■ Assignment ■
Copy the records below exactly, leaving out every picture.

-----

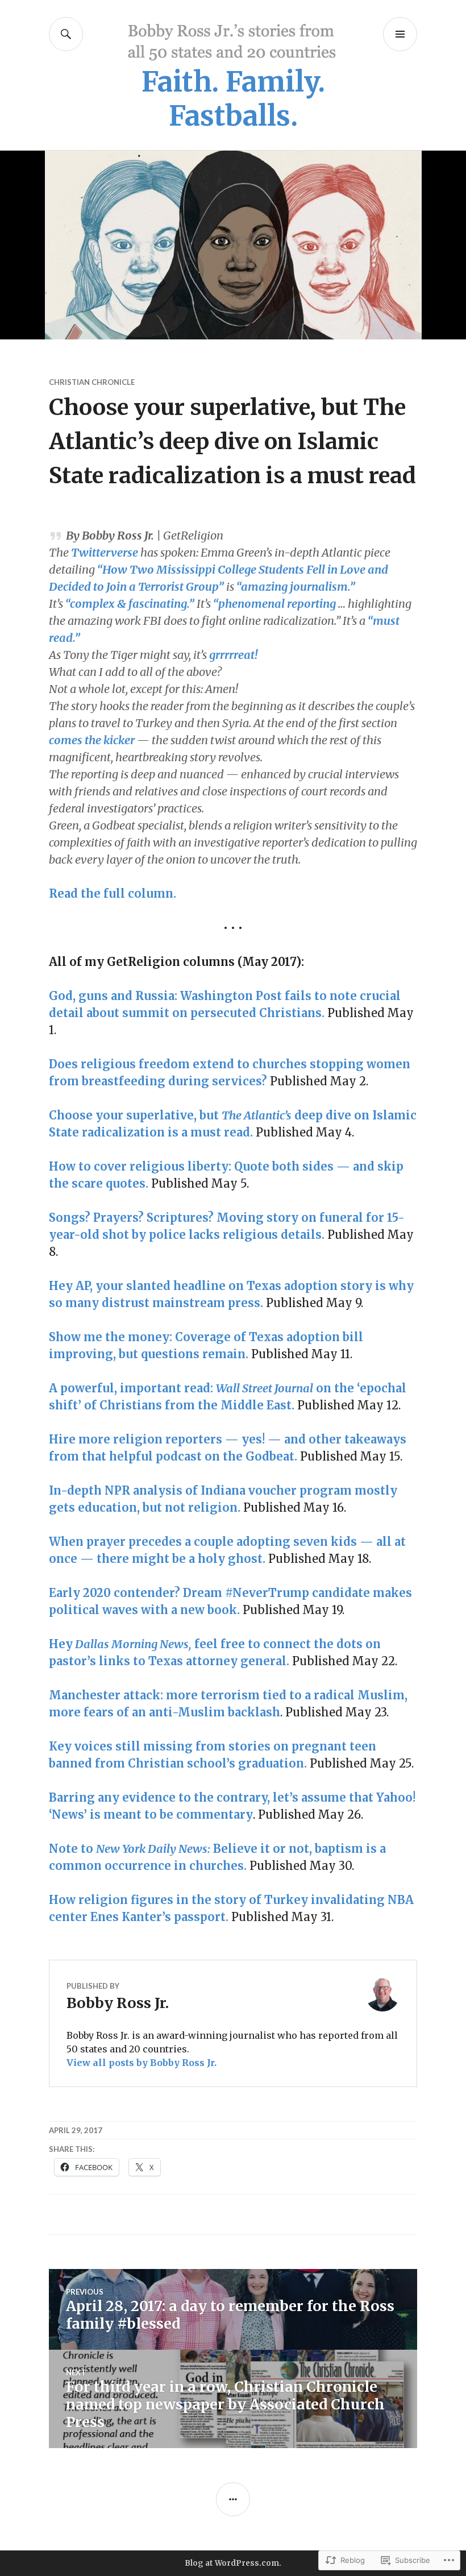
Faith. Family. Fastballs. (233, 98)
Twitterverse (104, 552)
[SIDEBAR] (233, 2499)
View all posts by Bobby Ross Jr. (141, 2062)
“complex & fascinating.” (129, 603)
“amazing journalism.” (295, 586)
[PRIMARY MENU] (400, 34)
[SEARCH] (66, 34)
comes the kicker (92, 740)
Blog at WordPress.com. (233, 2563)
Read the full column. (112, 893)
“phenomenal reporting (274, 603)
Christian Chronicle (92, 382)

-----

■ Answer to the problem ■
Faith. Family. Fastballs. (233, 98)
Twitterverse (104, 552)
[SIDEBAR] (233, 2499)
View all posts by Bobby Ross Jr. (141, 2062)
“complex & fascinating.” (129, 603)
“amazing journalism.” (295, 586)
[PRIMARY MENU] (400, 34)
[SEARCH] (66, 34)
comes the kicker (92, 740)
Blog at WordPress.com. (233, 2563)
Read the full column. (112, 893)
“phenomenal reporting (274, 603)
Christian Chronicle (92, 382)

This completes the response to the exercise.